The City Manager spoke of people choosing to live in other areas unless "they can't afford to choose anywhere but here." That tells you that affordable housing isn't readily available in the surrounding area. But instead of talking about real improvements of one kind or another, he mentions a new housing development that will shortly have a number of homes available with prices "in the $200,000 range." Excuse me for asking, but is the best answer to the city's problems to make the housing unaffordable here, too?
"Brain drain," or at least the loss of younger adults, is a problem in many places and my town is no exception. While the City Manager only mentioned that we need to encourage kids to move back here, or that we need to make this a town they don't want to leave in the first place, he offered no suggestions as to how those things might be accomplished. Instead, he spoke of how he remembered playing baseball as a kid, and how he sometimes now stops to talk with kids who are playing baseball in a parking lot in town. Apparently, because he came back, these other baseball players will eventually return, too. Or not. Or maybe he just likes to annoy kids trying to play ball without being interrupted to answer existential questions offered by a man in a suit. I'm not entirely clear on this point, but I suspect the City Manager isn't, either.
Throughout his speech, and whether he was highlighting a plus or a minus in the community, the underlying current (as usual wherever government is involved) concerned money. The City Manager pointed out that he was sending a balanced budget to the City Commission for approval, but then he said that he wanted to raise taxes. He proudly talked about the cuts the city made to achieve that balanced budget, and then he suggested we consider more taxpayer funded projects.
No matter what the City Manager talked about, all I could hear was a little subliminal voice in my ear saying, "Send money! The City needs more money! Quick, we're spending everything we get, and we need more money! Give us more money so we can spend that, too!" I don't know about you, but in my household we budget in large part based on how much money we actually have at the time. We save for larger ticket items. We prioritize for those times we just can't have everything.
Can you imagine deciding one morning that you need a new car, and then going in to your boss' office and saying, "Good morning, sir, I'm going to need an extra hundred in my paycheck every week. Handle that for me, will you?" How do you suppose that will go over? You can color it in all the "necessity" you want, and the bottom line will still be that you're responsible to make cuts or compromises as required.
Meanwhile, the City is determined to get more money rather than to cut more costs. It sees this as a viable solution probably because it's not taking money from itself but rather from the rest of us. Frankly, I'll bet there's not a city in the country that truly can't afford to do the things it's really supposed to do. It's got plenty of money to plow the roads, staff the police and fire departments, and provide water and sewer services. What it may not have is money for special projects like bike paths, award-winning gardens, or community social events. And what it should not have is the money to support a bloated and/or inefficient staff (come on, it's a government entity; don't tell me there aren't inefficiencies and extras there).
Here's a thought: How about we start saving money by eliminating the vast majority of onerous paperwork and review required for just about everything so that the city can tax, regulate, and license even unto the minutiae of our lives? The real bonus is that this would save on unneeded supplies and employees, but there are other pluses as well. Without forms in triplicate and ridiculous extraneous requirements, the city would certainly get lower and better qualified bids for the projects it does need to complete by businesses unwilling to jump through so many of the hoops currently demanded. And without insanely detailed requirements for everything, homeowners and businesses alike would have more choices and correspondingly better attitudes about everything from improvements to expansions.

| DATA ENTRIES |
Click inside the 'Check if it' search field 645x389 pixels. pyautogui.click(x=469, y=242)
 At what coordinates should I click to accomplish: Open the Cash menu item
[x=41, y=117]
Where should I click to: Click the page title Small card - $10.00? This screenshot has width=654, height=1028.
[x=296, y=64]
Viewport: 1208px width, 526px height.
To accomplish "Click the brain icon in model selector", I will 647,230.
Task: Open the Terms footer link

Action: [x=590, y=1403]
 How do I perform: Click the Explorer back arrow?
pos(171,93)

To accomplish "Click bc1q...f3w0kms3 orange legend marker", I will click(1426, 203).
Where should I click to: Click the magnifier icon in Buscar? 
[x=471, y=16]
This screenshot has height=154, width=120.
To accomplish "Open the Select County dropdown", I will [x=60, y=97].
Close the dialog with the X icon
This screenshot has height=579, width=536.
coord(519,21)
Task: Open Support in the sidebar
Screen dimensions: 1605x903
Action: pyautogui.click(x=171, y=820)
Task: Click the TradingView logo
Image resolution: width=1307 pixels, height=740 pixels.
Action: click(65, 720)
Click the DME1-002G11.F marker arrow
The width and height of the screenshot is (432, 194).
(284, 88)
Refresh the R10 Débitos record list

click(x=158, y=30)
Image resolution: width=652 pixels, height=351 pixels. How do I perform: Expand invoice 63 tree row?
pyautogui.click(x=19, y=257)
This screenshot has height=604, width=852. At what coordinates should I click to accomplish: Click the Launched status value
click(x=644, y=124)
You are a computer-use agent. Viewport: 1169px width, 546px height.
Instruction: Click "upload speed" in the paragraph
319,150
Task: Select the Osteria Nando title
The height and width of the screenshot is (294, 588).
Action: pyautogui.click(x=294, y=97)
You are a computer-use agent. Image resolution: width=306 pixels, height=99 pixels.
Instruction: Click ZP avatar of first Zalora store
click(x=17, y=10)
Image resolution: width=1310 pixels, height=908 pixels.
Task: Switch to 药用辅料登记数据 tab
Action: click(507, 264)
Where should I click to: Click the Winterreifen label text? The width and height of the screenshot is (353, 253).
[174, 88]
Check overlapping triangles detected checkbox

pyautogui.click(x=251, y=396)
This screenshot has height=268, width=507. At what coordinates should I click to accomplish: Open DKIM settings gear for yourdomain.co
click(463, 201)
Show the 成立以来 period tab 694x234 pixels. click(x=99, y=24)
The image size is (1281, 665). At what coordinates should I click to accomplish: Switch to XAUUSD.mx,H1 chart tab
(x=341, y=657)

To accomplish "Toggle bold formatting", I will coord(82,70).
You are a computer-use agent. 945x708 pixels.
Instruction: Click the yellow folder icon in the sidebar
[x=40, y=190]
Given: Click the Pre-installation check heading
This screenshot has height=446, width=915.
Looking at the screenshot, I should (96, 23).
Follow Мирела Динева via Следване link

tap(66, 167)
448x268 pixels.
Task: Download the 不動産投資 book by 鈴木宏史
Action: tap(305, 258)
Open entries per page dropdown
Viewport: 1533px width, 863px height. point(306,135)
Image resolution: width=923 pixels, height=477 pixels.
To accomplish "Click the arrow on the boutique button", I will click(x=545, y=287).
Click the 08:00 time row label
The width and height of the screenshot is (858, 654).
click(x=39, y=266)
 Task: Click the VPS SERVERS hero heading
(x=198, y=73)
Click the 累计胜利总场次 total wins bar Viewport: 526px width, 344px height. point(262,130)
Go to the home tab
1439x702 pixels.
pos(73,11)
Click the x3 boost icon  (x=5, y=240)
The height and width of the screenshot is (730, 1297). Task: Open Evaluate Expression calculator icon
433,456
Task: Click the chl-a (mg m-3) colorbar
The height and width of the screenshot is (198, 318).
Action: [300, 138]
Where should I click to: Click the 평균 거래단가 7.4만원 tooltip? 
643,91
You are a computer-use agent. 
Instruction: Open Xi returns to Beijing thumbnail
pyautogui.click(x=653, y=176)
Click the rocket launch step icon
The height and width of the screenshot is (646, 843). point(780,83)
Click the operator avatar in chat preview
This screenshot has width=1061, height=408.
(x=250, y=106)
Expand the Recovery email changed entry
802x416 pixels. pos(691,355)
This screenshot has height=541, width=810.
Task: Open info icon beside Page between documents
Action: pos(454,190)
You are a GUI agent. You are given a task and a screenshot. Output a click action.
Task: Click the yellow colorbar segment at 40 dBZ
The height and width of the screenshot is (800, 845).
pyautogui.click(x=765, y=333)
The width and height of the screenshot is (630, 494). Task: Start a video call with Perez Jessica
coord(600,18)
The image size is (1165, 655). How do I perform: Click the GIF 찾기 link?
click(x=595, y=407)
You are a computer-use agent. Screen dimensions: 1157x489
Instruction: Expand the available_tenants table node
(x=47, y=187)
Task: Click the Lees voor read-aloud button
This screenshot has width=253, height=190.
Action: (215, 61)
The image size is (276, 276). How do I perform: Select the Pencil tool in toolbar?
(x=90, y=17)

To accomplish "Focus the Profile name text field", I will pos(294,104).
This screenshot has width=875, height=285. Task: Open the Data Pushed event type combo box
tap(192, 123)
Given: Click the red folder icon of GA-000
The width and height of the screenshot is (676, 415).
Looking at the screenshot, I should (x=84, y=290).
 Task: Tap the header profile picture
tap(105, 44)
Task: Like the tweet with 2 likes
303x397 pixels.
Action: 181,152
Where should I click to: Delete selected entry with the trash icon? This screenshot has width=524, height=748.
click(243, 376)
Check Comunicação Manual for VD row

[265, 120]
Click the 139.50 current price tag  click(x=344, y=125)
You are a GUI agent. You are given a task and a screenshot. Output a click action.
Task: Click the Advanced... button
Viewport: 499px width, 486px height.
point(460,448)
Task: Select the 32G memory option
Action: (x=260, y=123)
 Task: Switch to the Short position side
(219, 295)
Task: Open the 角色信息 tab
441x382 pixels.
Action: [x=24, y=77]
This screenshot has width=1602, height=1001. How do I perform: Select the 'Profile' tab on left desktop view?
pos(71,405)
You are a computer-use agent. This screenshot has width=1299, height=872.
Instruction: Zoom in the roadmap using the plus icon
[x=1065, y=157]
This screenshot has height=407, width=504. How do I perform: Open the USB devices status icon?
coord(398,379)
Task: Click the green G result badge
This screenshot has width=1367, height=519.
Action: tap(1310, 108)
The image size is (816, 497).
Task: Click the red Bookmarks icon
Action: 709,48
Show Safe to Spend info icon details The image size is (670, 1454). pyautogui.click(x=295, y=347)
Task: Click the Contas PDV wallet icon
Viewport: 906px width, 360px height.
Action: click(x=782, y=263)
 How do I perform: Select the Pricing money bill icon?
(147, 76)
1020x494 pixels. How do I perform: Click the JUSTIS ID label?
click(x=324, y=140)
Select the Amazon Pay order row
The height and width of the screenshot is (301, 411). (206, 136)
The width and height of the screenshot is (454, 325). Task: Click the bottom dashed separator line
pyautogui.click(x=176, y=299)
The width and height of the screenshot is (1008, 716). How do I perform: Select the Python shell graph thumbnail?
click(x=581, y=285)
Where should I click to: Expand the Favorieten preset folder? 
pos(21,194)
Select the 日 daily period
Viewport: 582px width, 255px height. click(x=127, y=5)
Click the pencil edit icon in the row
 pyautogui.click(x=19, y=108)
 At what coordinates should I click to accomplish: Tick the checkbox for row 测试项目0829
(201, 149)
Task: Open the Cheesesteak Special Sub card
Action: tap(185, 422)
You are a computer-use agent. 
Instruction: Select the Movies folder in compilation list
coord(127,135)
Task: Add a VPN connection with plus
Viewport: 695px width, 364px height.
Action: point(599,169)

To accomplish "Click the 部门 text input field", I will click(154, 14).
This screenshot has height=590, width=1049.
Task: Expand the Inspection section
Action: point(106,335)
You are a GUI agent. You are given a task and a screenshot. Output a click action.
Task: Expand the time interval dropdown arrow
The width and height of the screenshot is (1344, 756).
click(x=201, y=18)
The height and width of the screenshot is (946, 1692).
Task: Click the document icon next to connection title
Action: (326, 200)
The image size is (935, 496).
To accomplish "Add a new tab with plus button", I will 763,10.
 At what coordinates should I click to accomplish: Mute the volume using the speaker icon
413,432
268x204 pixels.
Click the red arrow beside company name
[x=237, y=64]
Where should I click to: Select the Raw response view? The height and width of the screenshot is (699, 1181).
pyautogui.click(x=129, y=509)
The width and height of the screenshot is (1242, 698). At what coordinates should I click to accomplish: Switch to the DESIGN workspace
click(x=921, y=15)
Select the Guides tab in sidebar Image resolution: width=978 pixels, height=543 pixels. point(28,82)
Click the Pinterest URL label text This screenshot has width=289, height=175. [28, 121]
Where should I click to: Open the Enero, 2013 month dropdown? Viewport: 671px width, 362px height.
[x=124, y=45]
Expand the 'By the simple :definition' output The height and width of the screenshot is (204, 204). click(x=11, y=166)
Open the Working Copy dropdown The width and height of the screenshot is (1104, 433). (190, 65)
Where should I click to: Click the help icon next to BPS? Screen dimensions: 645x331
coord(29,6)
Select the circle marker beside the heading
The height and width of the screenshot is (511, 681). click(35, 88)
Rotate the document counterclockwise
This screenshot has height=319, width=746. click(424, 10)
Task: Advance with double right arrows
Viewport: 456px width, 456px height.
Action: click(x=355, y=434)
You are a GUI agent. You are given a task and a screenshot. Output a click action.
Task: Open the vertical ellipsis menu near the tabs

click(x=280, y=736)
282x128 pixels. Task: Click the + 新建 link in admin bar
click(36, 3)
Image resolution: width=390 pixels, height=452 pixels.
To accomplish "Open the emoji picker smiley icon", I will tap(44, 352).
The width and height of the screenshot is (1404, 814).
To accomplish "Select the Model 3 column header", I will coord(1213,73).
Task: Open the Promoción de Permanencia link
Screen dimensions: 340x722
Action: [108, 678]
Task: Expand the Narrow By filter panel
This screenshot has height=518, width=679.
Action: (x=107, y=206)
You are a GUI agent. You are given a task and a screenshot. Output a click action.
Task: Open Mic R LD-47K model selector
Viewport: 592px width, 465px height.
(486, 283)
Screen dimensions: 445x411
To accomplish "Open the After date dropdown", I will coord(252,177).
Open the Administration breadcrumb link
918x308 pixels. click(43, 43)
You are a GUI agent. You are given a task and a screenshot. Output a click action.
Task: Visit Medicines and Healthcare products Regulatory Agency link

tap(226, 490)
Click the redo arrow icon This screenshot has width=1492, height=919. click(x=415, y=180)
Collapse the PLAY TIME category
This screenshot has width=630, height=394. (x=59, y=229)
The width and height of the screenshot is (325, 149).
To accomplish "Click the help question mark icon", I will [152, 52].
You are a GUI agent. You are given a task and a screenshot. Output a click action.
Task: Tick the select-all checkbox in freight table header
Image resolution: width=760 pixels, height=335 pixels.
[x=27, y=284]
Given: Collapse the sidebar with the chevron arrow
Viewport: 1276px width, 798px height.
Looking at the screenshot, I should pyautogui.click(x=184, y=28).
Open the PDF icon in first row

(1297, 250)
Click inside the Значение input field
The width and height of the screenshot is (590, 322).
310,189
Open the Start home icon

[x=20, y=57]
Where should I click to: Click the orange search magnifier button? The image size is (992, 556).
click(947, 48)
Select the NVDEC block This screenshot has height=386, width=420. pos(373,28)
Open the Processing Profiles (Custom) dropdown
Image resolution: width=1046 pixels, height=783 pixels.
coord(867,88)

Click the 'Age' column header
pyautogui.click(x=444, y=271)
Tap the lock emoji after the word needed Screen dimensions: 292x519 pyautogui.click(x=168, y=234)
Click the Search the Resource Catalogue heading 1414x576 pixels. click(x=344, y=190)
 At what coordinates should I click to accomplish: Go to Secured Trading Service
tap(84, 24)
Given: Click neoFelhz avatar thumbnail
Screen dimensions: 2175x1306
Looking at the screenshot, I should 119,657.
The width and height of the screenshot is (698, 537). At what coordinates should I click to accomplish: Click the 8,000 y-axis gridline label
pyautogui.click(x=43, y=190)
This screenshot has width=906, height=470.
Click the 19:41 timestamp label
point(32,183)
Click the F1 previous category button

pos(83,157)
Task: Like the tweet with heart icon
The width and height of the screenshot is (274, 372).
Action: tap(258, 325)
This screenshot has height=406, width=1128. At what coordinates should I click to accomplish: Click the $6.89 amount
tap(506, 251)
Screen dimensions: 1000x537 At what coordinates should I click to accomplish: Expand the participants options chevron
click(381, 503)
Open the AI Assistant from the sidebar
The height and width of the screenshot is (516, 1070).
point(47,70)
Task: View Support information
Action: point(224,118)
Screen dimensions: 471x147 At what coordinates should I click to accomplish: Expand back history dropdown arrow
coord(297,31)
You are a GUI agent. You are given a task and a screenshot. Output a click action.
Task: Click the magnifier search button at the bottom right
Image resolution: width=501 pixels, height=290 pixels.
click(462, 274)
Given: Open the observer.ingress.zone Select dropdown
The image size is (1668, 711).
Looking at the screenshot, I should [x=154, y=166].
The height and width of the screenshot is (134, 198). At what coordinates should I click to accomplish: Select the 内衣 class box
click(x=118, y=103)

| DIRECTIONS |
A - In the commentary on the City Manager's speech, what price range does he give for the homes in the new housing development?
B - From the commentary on the City Manager's speech, repeat the passage starting at "No matter what" and ending at "can't have everything.".

| ANSWERS |
A - The homes will be priced in the $200,000 range.

B -
No matter what the City Manager talked about, all I could hear was a little subliminal voice in my ear saying, "Send money! The City needs more money! Quick, we're spending everything we get, and we need more money! Give us more money so we can spend that, too!" I don't know about you, but in my household we budget in large part based on how much money we actually have at the time. We save for larger ticket items. We prioritize for those times we just can't have everything.